[Start of Attachment]

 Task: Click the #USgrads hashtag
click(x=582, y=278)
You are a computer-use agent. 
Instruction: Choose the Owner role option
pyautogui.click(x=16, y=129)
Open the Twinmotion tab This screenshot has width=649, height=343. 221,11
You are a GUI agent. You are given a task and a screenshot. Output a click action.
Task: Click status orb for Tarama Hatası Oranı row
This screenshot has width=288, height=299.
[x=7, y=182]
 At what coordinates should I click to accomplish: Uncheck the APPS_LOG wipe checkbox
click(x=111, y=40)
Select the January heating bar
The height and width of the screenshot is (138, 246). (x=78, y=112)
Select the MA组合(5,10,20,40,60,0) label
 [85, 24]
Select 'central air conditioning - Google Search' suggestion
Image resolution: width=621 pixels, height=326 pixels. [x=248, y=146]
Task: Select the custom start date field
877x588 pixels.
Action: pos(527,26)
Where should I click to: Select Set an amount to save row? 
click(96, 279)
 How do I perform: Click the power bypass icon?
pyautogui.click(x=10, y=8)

[End of Attachment]
[Start of Attachment]

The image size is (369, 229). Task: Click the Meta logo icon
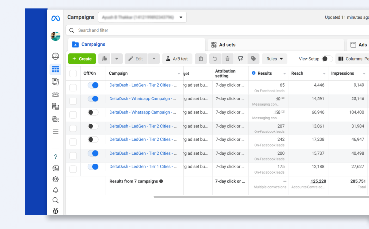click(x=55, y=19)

[End of Attachment]

# THE PROBLEM:
How many lines of the entries hold the word "agent"? Respond with the number alone.

# EXERCISE ANSWER:
2